• [Entries on finding words and elements]:
◆ ◆ ◆ ◆ ◆ ◆ ◆
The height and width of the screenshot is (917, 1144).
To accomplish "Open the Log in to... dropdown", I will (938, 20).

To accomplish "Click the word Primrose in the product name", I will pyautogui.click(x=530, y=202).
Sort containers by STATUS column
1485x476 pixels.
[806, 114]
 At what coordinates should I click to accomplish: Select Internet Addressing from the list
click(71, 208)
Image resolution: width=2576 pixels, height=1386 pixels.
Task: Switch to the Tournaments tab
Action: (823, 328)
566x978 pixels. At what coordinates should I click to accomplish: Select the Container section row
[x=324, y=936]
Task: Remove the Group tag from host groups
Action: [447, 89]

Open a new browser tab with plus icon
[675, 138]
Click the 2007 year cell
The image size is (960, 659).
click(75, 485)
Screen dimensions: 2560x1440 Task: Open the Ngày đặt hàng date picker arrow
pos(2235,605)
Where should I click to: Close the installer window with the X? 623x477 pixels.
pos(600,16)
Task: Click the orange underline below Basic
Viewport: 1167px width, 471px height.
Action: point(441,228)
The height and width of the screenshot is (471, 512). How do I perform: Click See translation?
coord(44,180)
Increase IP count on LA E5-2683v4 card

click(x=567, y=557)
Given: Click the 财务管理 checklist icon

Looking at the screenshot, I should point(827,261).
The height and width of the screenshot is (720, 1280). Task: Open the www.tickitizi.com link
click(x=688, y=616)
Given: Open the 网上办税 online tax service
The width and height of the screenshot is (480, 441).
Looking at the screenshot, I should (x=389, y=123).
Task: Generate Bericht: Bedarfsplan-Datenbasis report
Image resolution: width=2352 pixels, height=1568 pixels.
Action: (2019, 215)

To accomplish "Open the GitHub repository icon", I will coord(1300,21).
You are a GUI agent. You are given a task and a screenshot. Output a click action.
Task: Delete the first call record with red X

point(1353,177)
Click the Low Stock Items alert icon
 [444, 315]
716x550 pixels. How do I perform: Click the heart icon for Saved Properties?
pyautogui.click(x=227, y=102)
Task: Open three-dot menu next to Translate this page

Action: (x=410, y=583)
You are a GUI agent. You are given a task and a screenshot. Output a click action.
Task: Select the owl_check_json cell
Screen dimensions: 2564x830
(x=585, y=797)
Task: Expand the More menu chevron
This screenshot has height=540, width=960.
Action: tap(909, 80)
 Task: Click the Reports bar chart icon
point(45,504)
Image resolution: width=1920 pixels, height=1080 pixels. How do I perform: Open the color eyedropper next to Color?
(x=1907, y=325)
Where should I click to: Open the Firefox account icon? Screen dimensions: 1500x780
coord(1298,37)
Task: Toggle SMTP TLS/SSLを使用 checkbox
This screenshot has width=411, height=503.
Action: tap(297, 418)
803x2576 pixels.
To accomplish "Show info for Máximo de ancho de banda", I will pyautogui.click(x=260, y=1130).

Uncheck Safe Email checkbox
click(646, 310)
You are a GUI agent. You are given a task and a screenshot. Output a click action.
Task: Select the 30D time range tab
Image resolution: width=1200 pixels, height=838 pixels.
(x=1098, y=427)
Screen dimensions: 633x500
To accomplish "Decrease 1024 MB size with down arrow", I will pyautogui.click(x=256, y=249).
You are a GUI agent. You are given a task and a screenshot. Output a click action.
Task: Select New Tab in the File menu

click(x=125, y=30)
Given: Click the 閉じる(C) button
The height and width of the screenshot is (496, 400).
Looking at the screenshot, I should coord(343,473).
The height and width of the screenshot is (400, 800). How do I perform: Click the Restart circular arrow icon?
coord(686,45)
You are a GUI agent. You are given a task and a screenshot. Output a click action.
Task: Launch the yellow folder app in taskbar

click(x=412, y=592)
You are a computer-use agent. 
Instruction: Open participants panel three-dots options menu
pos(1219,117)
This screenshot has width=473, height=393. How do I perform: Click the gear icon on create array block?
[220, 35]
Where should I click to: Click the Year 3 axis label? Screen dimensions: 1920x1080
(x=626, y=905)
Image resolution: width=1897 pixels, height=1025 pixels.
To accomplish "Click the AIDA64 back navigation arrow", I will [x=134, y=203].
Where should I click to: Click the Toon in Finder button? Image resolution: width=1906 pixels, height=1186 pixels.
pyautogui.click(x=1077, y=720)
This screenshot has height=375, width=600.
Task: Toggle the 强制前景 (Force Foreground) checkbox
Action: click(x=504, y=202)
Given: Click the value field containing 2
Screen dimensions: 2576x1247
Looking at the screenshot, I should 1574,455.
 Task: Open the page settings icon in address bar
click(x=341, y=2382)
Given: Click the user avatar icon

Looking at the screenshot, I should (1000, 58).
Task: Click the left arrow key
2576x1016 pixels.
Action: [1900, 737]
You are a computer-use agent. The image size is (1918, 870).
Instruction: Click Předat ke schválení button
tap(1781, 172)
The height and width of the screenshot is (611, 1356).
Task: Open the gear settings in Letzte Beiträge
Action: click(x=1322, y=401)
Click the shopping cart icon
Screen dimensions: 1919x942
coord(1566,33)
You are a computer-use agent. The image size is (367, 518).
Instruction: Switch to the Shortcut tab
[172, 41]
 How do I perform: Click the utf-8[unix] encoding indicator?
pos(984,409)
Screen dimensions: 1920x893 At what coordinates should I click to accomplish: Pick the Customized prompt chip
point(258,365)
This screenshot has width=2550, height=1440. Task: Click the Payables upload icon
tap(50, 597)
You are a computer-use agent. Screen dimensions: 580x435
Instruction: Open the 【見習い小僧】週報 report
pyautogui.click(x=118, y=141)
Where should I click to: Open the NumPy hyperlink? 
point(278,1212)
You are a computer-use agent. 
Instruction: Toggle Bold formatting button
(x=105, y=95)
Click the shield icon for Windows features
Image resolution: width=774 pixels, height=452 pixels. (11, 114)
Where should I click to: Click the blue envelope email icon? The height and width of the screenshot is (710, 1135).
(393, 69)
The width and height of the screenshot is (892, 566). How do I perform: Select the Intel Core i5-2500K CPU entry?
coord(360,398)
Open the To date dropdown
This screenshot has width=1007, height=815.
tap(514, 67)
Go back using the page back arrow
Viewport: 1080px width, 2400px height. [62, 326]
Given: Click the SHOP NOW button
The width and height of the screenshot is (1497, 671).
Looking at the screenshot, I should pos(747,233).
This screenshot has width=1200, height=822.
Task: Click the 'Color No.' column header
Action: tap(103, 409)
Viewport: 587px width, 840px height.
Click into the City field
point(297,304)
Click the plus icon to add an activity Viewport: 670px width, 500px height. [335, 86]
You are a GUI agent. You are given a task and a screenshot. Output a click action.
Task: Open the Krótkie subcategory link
◆ ◆ ◆ ◆ ◆ ◆ ◆
• [Task]: Write out, without any changes, the lines from the one containing "Where should I click to: Open the NumPy" to the one containing "point(297,304)", including both of those lines.

• [Solution to the problem]:
Where should I click to: Open the NumPy hyperlink? 
point(278,1212)
You are a computer-use agent. 
Instruction: Toggle Bold formatting button
(x=105, y=95)
Click the shield icon for Windows features
Image resolution: width=774 pixels, height=452 pixels. (11, 114)
Where should I click to: Click the blue envelope email icon? The height and width of the screenshot is (710, 1135).
(393, 69)
The width and height of the screenshot is (892, 566). How do I perform: Select the Intel Core i5-2500K CPU entry?
coord(360,398)
Open the To date dropdown
This screenshot has width=1007, height=815.
tap(514, 67)
Go back using the page back arrow
Viewport: 1080px width, 2400px height. [62, 326]
Given: Click the SHOP NOW button
The width and height of the screenshot is (1497, 671).
Looking at the screenshot, I should pos(747,233).
This screenshot has width=1200, height=822.
Task: Click the 'Color No.' column header
Action: tap(103, 409)
Viewport: 587px width, 840px height.
Click into the City field
point(297,304)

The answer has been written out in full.